[seqfan] Benford's law and the OEIS

[Neil Sloane]

Dear Sequence Fans,

A sequence a(n) satisfies Benford's law if for any fixed d in the range 1
to 9, the limit

{no. of k (1<=k<=n) such that a(k) begins with d} / n

exists and equals log_10(1+1/d).

One must be careful, for A000027, a(n)=n, the limits do not exist,
so Benford's law is not satisfied.

I have created an entry in the OEIS Index for Benford's law, which
lists both sequences that satisfy it and those that don't,
and those where the answer is not known (A003095 is a famous open question),
and other related sequences.  (Only a selection of all these, of course, or
else there would be too many entries.)

The Index entry is
https://oeis.org/wiki/Index_to_OEIS:_Section_Be#Benford

The status of many of the core sequences is known (to me):
Benford: 2^n, n!, Fib_n, Lucas_n, partitions(n), Pascal's triangle A007318
Not Benford: n, n^2, n^3,  etc, prime(n), and I think binomial(n,k) for
fixed k

There is a paper by Hurlimann,

Hürlimann, W (2009). Generalizing Benford’s law using power laws:
application to integer sequences. International Journal of Mathematics and
Mathematical Sciences, Article ID 970284. DOI:10.1155/2009/970284.

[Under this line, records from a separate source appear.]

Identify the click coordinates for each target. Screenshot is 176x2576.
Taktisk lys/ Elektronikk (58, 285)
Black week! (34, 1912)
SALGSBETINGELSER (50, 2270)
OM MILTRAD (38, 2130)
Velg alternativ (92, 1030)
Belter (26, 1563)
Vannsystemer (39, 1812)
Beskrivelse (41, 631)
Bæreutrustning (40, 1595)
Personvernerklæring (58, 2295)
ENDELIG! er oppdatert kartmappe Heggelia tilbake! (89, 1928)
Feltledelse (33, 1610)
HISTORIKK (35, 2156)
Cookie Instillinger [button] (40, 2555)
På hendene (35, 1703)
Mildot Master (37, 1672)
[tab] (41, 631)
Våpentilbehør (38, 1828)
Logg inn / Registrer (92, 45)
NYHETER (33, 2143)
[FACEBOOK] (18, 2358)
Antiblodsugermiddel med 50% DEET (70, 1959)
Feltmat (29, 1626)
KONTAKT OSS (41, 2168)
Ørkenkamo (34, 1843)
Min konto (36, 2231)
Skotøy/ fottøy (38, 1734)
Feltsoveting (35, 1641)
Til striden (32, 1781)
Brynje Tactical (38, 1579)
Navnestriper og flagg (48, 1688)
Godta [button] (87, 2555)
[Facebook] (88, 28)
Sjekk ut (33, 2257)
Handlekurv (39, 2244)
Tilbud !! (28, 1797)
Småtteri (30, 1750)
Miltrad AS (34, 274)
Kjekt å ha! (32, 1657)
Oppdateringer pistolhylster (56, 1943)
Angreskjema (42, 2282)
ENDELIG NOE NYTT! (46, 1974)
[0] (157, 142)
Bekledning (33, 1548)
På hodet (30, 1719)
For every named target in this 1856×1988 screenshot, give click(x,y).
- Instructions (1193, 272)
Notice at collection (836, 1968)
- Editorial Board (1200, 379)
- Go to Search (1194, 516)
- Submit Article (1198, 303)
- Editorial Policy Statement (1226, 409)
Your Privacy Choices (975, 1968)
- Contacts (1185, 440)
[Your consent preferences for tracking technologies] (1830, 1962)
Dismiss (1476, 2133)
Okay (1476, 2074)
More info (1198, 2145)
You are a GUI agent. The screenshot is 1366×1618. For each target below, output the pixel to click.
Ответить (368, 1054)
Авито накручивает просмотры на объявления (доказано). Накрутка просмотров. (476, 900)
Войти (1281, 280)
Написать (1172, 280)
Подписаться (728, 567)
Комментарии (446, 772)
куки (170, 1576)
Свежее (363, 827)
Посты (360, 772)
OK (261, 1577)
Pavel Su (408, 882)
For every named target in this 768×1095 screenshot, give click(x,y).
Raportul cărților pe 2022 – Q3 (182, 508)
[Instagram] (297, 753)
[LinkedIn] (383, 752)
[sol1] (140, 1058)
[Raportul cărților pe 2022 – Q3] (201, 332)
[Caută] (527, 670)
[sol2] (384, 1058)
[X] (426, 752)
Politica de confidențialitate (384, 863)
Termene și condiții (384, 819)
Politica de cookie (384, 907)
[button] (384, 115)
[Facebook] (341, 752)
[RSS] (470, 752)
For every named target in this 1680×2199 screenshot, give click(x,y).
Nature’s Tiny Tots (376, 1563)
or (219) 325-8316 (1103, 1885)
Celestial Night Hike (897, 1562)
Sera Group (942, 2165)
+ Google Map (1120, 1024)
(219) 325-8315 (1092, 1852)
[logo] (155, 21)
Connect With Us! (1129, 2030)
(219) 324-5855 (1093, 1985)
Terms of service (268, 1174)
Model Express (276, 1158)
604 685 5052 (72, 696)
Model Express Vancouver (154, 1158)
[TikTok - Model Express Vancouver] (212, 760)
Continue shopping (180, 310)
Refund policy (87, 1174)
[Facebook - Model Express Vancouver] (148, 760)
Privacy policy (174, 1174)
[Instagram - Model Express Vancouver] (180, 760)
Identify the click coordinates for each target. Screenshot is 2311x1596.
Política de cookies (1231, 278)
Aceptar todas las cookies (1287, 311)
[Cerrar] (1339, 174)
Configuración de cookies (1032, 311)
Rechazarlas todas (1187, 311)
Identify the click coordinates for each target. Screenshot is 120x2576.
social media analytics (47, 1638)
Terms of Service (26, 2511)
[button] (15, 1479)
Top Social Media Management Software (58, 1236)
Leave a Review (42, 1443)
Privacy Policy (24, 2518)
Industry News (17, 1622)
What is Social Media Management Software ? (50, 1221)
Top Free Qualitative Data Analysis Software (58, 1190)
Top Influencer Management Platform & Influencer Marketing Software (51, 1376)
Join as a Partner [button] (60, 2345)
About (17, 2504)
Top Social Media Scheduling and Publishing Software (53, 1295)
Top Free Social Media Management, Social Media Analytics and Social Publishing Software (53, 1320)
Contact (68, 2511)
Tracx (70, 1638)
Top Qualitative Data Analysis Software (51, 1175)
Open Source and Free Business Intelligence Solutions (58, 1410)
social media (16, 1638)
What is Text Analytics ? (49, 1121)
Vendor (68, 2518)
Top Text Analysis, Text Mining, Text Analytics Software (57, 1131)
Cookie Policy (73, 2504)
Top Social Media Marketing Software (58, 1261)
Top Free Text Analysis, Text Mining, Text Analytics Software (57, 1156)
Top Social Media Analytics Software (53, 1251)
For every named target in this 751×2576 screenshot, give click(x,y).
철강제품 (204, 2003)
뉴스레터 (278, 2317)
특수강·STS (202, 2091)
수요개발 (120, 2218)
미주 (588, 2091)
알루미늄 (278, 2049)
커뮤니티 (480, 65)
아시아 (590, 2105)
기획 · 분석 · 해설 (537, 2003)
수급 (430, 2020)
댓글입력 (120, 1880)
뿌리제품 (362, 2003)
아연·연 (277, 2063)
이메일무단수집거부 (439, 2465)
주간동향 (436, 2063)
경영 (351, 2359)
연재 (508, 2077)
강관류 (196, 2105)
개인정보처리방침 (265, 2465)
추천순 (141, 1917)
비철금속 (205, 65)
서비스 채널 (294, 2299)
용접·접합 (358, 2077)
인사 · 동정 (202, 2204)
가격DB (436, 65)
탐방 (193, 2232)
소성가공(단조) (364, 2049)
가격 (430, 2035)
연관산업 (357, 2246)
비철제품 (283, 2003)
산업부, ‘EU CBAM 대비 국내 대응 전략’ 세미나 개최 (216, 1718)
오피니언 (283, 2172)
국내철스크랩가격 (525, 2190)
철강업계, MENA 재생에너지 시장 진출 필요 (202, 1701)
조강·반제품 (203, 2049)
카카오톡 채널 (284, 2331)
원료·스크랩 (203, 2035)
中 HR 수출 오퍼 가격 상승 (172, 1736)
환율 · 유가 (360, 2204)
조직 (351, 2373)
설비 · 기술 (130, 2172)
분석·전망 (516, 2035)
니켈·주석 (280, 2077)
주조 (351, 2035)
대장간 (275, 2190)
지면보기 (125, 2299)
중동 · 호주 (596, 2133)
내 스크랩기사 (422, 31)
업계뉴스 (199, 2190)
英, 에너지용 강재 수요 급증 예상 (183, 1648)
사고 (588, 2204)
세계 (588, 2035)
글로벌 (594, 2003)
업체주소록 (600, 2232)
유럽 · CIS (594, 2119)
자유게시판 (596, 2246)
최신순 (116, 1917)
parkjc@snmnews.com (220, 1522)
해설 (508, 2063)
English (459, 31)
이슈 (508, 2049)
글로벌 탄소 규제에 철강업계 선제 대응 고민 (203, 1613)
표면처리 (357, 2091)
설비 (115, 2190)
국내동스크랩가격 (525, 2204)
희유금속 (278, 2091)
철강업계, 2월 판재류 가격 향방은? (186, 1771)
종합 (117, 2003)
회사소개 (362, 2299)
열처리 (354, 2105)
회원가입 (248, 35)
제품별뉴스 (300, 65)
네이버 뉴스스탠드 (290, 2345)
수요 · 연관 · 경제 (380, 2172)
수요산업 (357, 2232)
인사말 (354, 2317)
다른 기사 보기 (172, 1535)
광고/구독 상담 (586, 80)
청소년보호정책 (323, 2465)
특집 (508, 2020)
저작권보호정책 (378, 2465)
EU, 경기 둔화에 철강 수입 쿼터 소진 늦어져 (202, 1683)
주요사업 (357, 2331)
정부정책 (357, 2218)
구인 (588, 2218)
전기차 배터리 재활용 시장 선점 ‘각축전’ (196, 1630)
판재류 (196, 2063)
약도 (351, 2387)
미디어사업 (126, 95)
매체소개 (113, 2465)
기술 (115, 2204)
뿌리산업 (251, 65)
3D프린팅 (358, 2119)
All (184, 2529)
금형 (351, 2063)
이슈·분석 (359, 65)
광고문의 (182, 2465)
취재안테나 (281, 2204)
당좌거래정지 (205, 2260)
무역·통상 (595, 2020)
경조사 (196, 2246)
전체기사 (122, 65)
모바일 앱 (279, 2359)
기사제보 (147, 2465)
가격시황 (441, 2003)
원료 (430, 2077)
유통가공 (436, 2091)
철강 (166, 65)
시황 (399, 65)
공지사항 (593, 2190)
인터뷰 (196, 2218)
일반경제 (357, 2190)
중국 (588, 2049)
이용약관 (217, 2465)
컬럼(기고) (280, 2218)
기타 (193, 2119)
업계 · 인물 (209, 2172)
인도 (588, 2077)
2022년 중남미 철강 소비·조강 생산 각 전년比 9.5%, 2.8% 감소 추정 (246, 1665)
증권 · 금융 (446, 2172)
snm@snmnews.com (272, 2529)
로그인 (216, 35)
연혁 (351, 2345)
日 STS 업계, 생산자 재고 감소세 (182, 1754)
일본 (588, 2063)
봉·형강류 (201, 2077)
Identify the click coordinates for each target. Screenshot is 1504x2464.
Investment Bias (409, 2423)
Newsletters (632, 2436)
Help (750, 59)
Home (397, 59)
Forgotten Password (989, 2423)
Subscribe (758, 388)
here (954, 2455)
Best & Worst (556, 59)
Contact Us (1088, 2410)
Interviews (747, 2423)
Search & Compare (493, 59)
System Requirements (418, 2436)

where it is clear (although he does not mention the OEIS) that he took a
selection of sequences from the OEIS, and ran numerical tests to see which
were Benford. There are two in particular that he mentions, the Catalan
numbers (A000108, binomial(2n,n)/(n+1) ), and the Bell numbers, (A000110),
which appear to be Benford
according to his data, and which must surely be Benford, although I haven't
yet seen a proof for either. For now I've given them the benefit of the
doubt.

But there are others that H. mentions where the status is less clear.
There are a huge number of articles and web pages and books on the subject,
and I have only looked at a few of them.

There is a 2015 book by Berger and Hill that I've ordered that I hope will
clear up some of these questions.  Berger and Hill have a nice article in
the Feb issue of the Notices
of the Amer Math Soc, which is what got me interested in the question. I
can send a copy
if you don't have access to it.

If anyone wants to help, by updating the index entry (and at the same time
adding appropriate
comments to the entry for the sequence - see A282022 for an example) please
do so.
But remember, it is not enough to check the ratios after 10000 terms say.
You also have to show that the limits exist.